How much hay should you feed your horse at night?
🐴👫 Feeding hay at night. If we don’t eat in the middle of the night (aside from those occasional midnight snacks, haha) then surely our horses don’t need hay overnight when they are stabled. After all, wouldn’t they be sleeping too? 😴
We usually eat dinner sometime between 6pm and 9pm, and then we go to bed and hopefully sleep for around 8 hours. So, it’s easy to assume our horses do the same thing. But do they?
In general, horses rest/sleep from two to seven hours per day. In contrast to us, they do not sleep continuously. Rather, they take a series of short naps of 15-30 minutes each and you’ll see that they nap both during the day and at night.
Due to their unique sleeping patterns and digestive systems, it is important for horses to have access to food at all times. When they only sleep for short periods and just 2-7 hours a day, they have more hours in a day to fill. Horses digestive system is designed to graze almost continuously, with saliva production occurring as they chew. The production of saliva is essential, as saliva buffers stomach acids, which helps prevent gastric ulcers. Therefore, it is generally agreed that horses should not go without food for more than 4 hours, which is why it’s important to feed hay at night.

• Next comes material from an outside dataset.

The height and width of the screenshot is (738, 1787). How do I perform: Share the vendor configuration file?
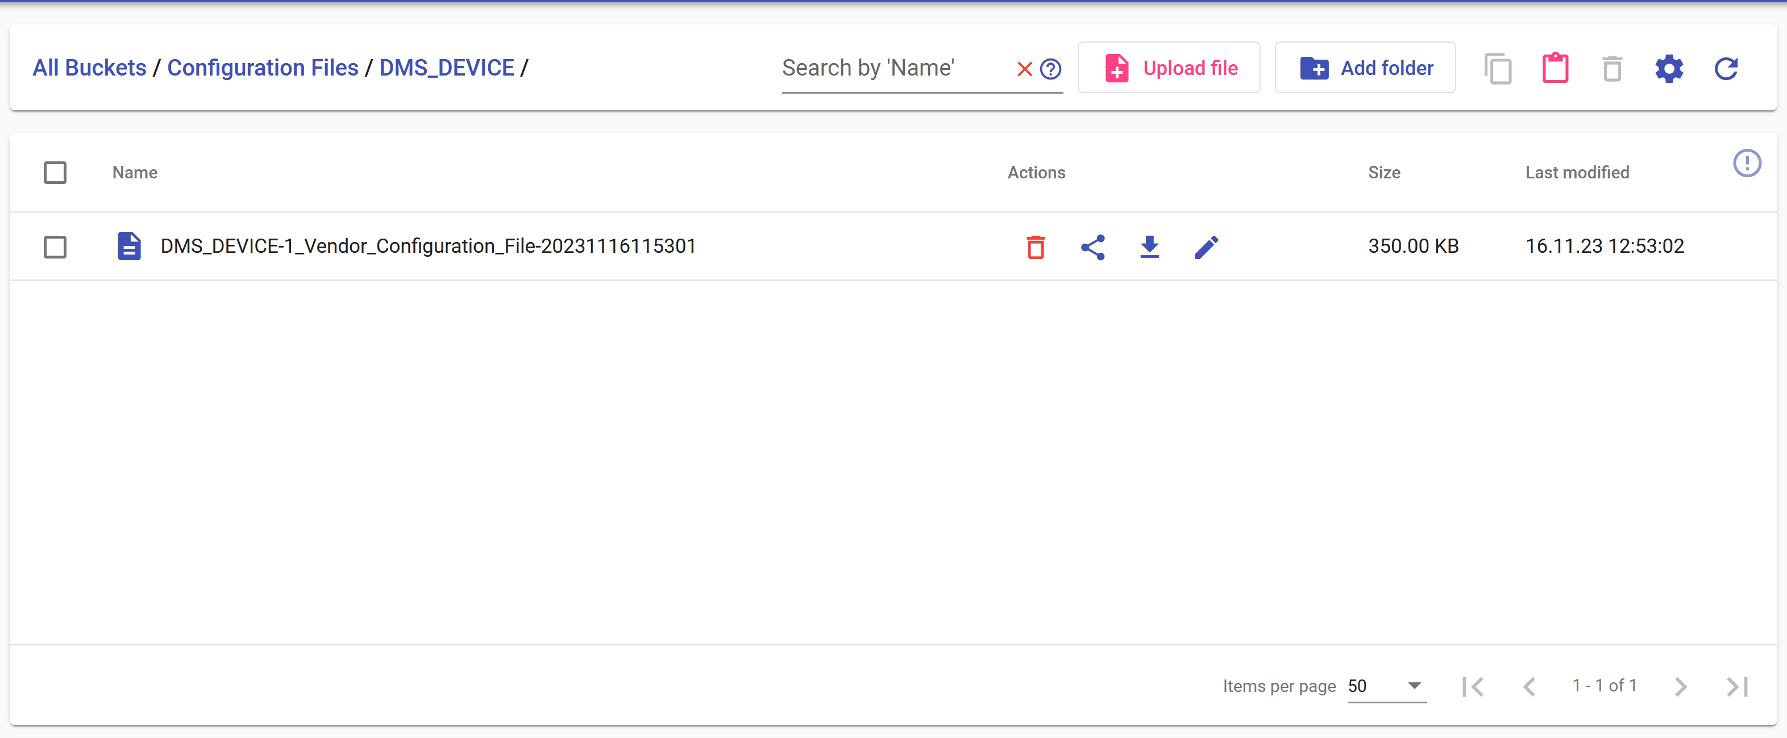coord(1093,247)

What amount of hay should you feed at night? The best way to make sure your horse has enough is to feed so there is a small amount left over in the morning. You can experiment feeding your hay out in a Just Grazin custom net. By using a slow feed hay net, you will slow consumption and make your hay last longer. In the morning, if there is no hay left, add an extra biscuit or flake. Continue doing this until there is just a little bit left over in the morning. This will ensure that your horse never goes hungry.

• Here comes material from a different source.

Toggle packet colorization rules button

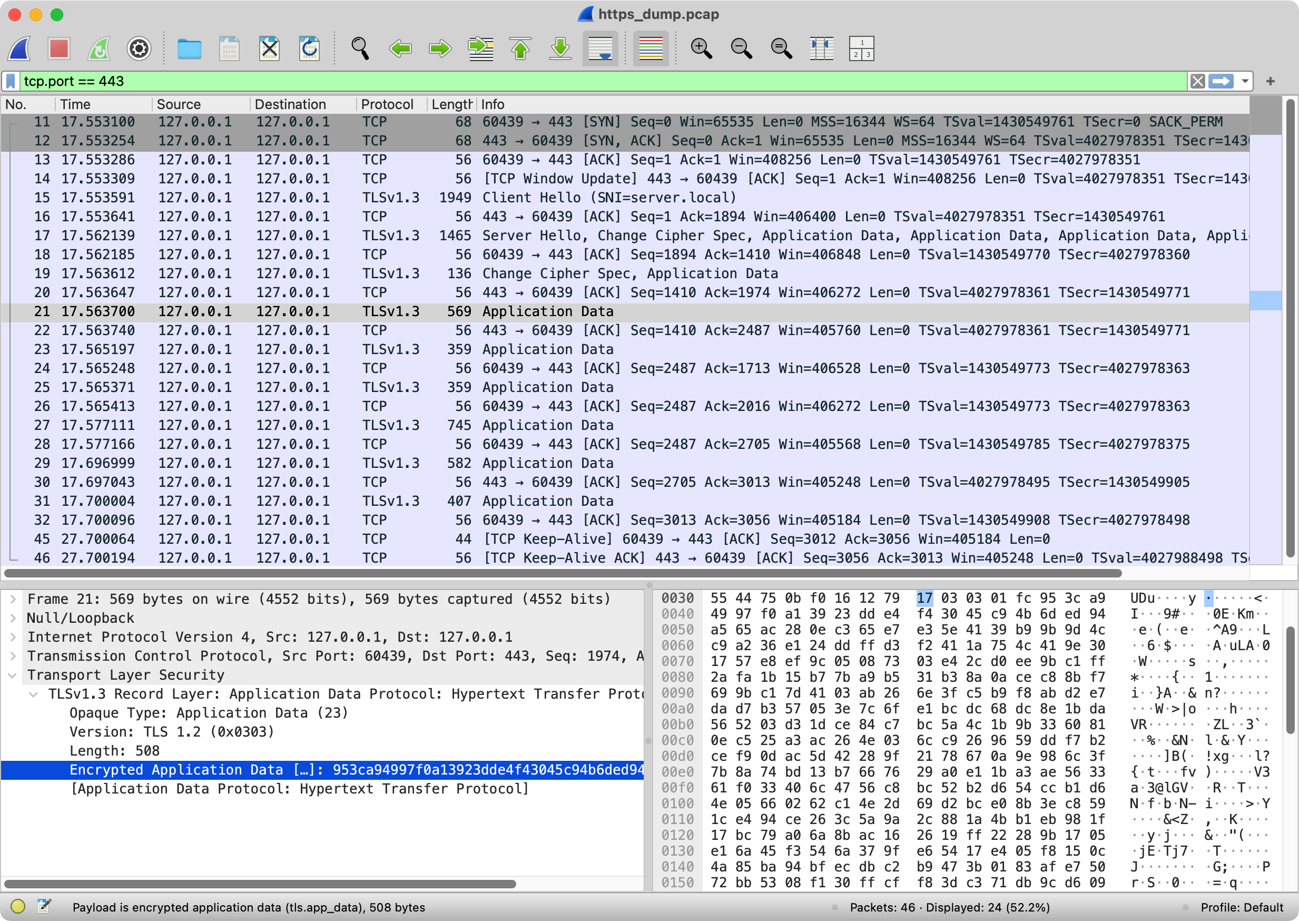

The weather can also affect the consumption of hay. During hot weather, horses consume less hay, while during cold weather, they consume more. The reason for this is that digestion produces heat.
So, although you might be asleep, your horse will likely spend the majority of the night eating! 🌿
*This is a general guide only. Contact your local Equine Nutritionist or Equine Vet for specific advice for your individual horses needs.